Emily took one last look at the ship before she began down the path again. There was little inside that could help her. If she could identify even some of the material still packed in the ages-old craft, Emily would have surprised herself. However, all she could note were coils of some organic substance, the crystals that lined the walls, and globs of dense paste that leaked from canisters stored in almost every compartment. Whatever could be salvaged would not be worth the time she wasted in trying to collect it. By the time Emily had anything of worth, the extraction window would be passed, or she may just as well have passed on. With still shaking legs, Emily forged on through the darkened underground passage.

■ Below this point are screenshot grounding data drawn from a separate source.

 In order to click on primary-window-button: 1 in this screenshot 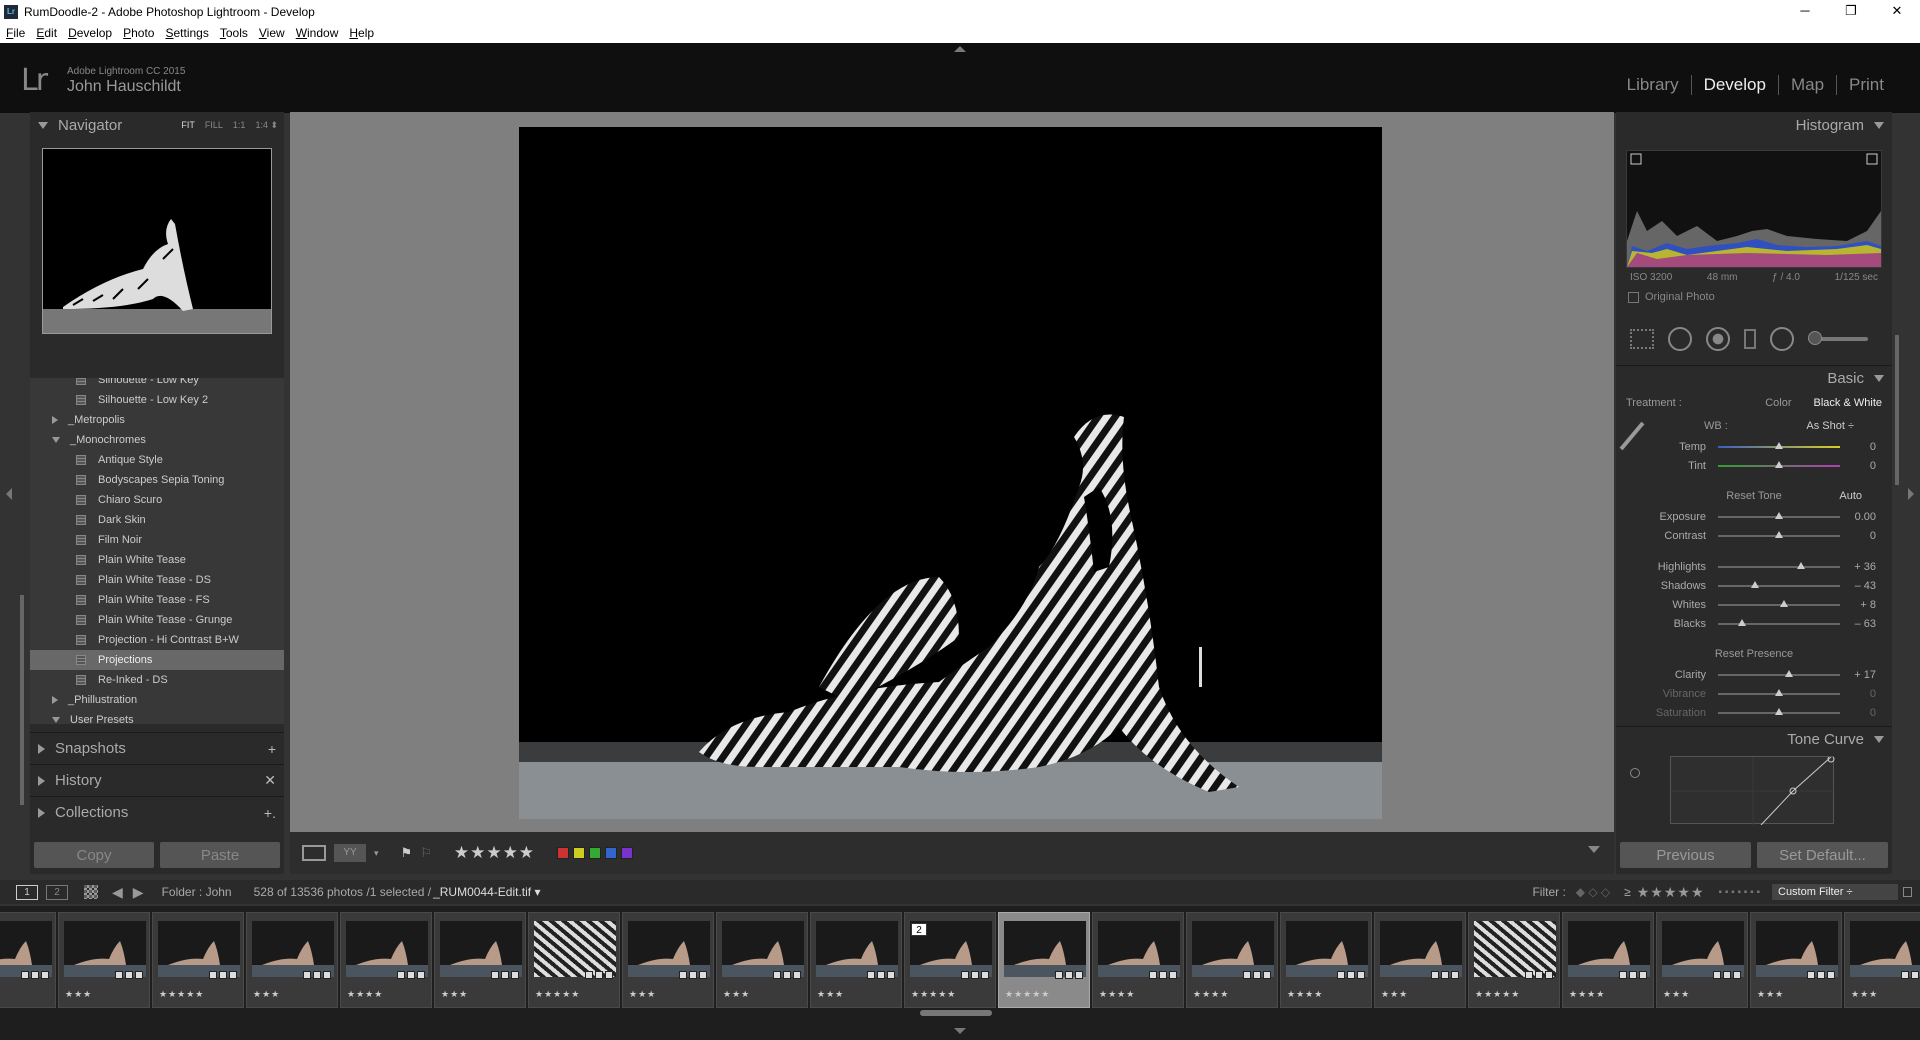, I will do `click(27, 892)`.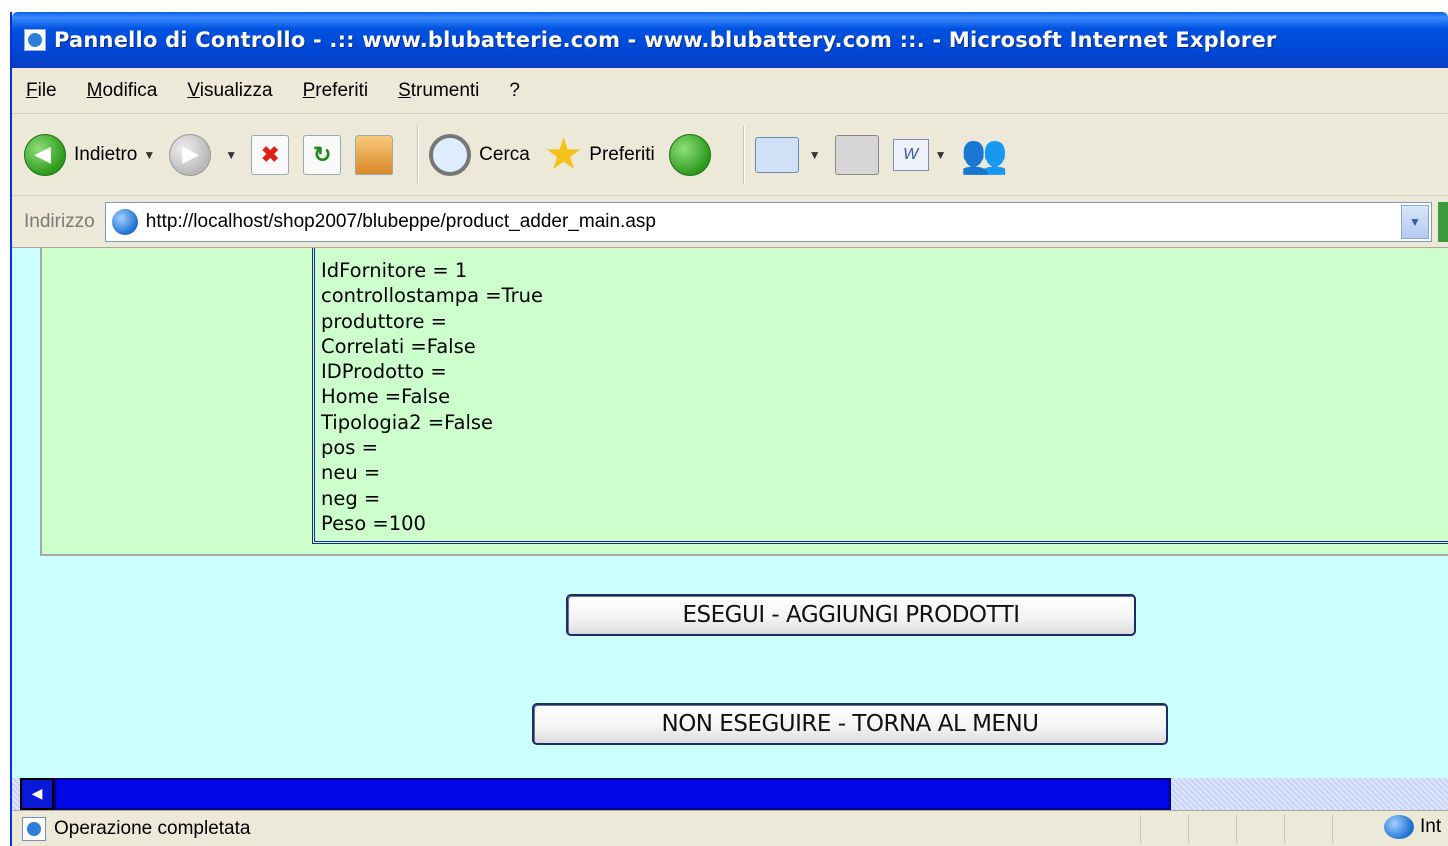 The height and width of the screenshot is (846, 1448). I want to click on execute-add-products-button: ESEGUI - AGGIUNGI PRODOTTI, so click(851, 615).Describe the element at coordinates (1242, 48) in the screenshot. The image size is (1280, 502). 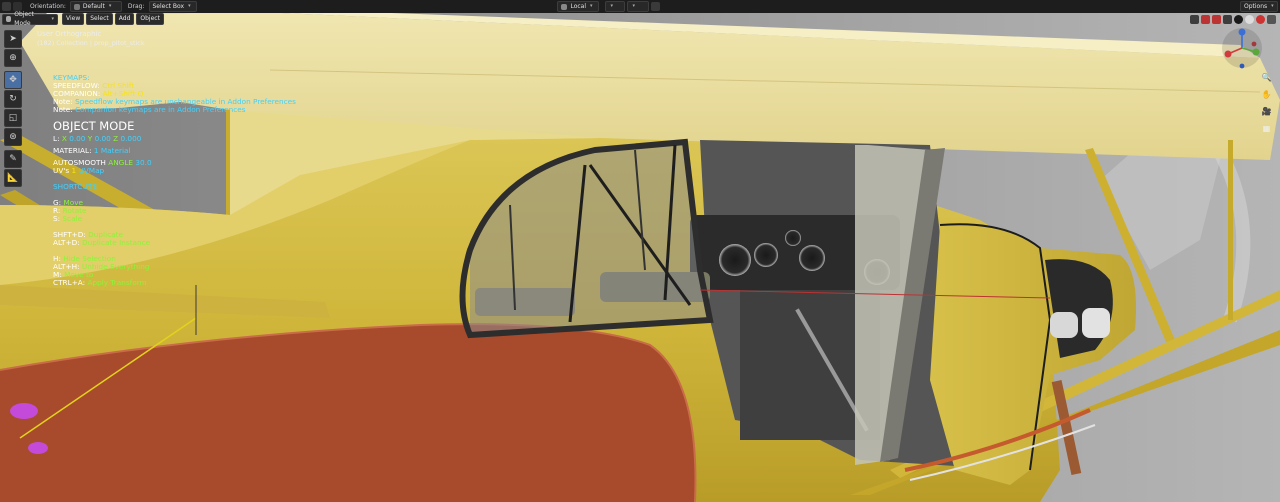
I see `navigation-gizmo` at that location.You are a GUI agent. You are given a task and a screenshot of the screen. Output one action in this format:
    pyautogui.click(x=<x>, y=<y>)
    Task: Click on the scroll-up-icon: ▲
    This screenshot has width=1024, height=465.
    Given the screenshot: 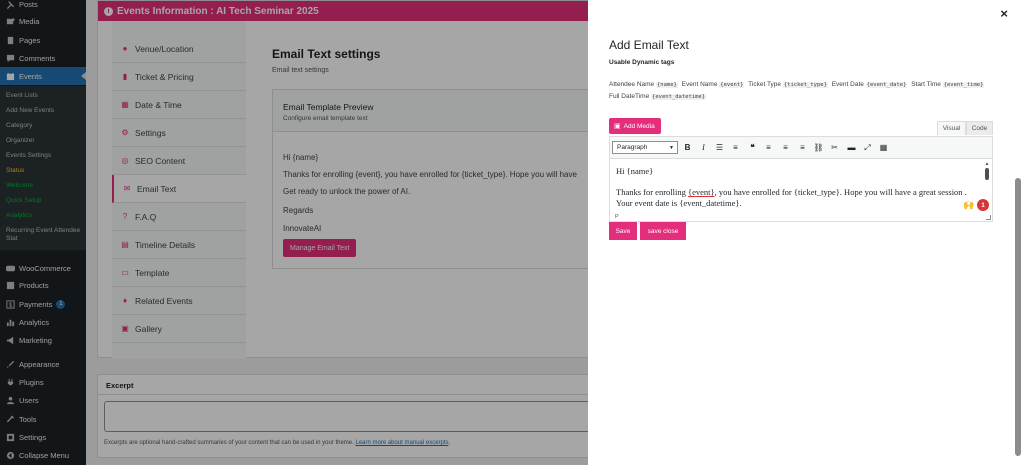 What is the action you would take?
    pyautogui.click(x=987, y=164)
    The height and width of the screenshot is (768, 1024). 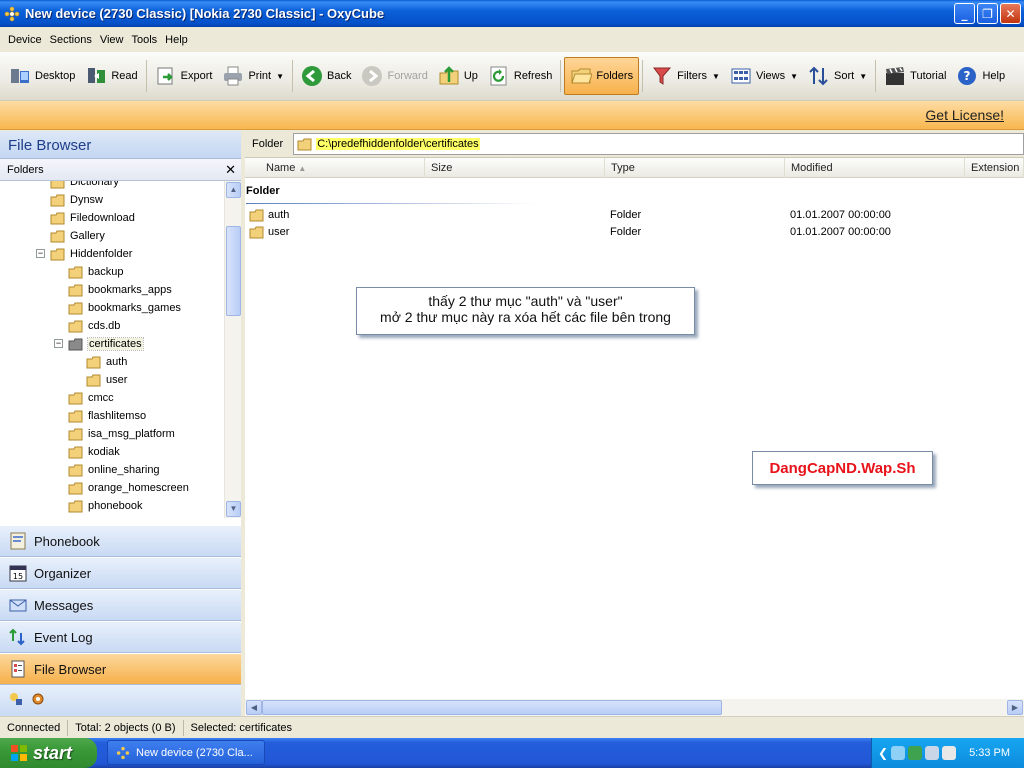 I want to click on views-button: Views ▼, so click(x=764, y=76).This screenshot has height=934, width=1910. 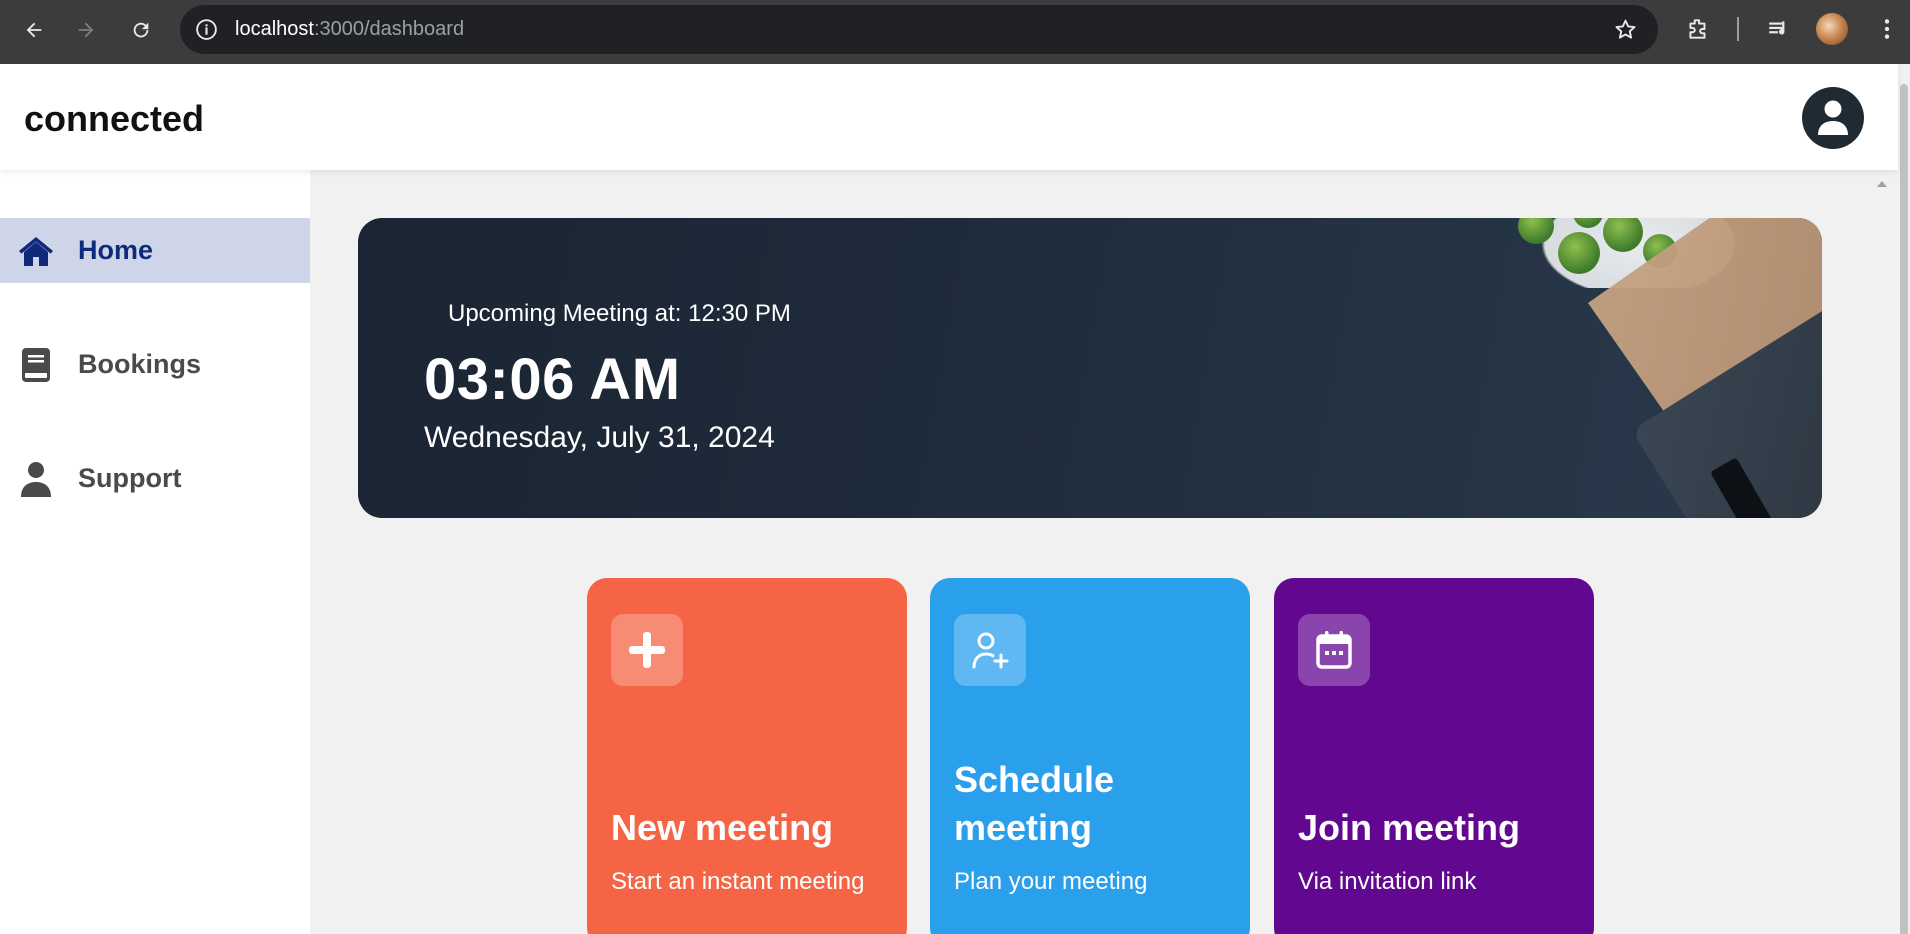 I want to click on schedule-meeting-card: Schedule meeting Plan your meeting, so click(x=1090, y=756).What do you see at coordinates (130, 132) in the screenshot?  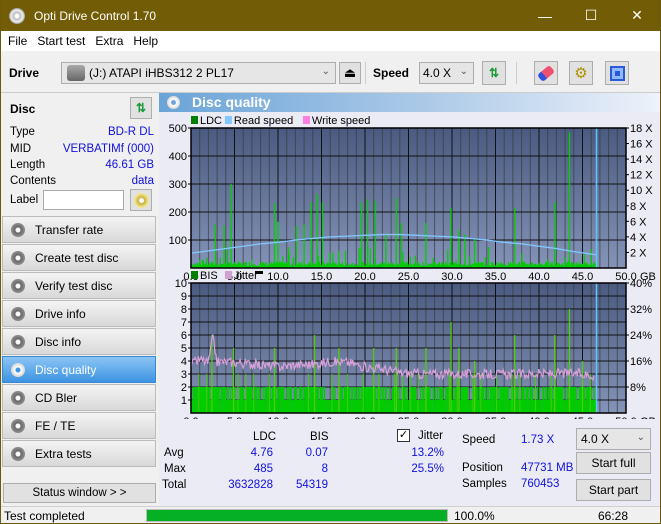 I see `disc-type-value: BD-R DL` at bounding box center [130, 132].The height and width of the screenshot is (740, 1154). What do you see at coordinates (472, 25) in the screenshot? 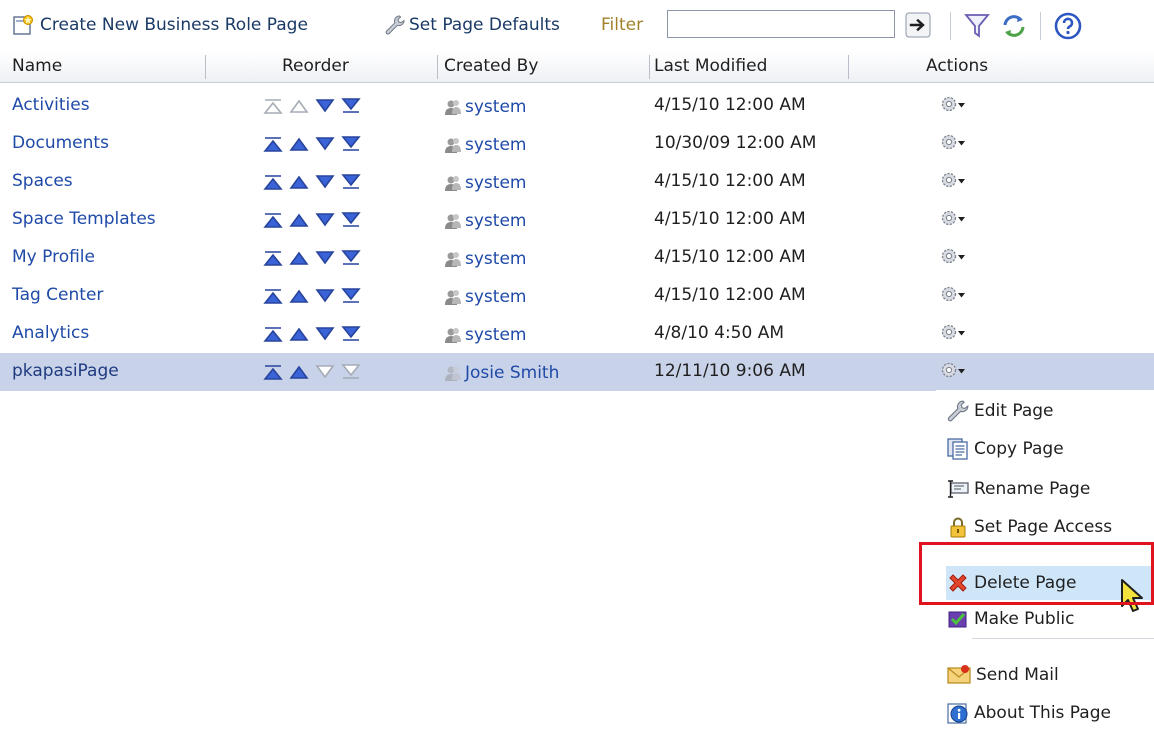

Raising the level of exposure through her helmet, Emily just barely kept proper footing through the pitch-black tunnel. It was sometime after leaving the alien ship that she finally received a status log from the science team. The message had likely been delayed a time as she was underground, and the signal would need extra time to find her receiver. Though older models wouldn’t have received the notice at all, the model Emily wore had a more robust antenna capable of subterranean communication with ships in space. Allowing the charts to display in full, Emily paused to glance over everything and couldn’t be more upset with the results. It wasn’t that the cappera was in bad shape, it lacked fundamental nutrients at the moment, but it was no long-term issue. The readings they sent back concerning Emily herself were what attracted her ire. They were content in saying she was perfectly well, no weight drop or infections, no form of physical or mental issues cropping up at all. The notion they would send down a clean bill of health for her made Emily want to abort the specimen right then and there, but cooler heads prevailed. She had the last stretch to go, and could only hope it was a short one.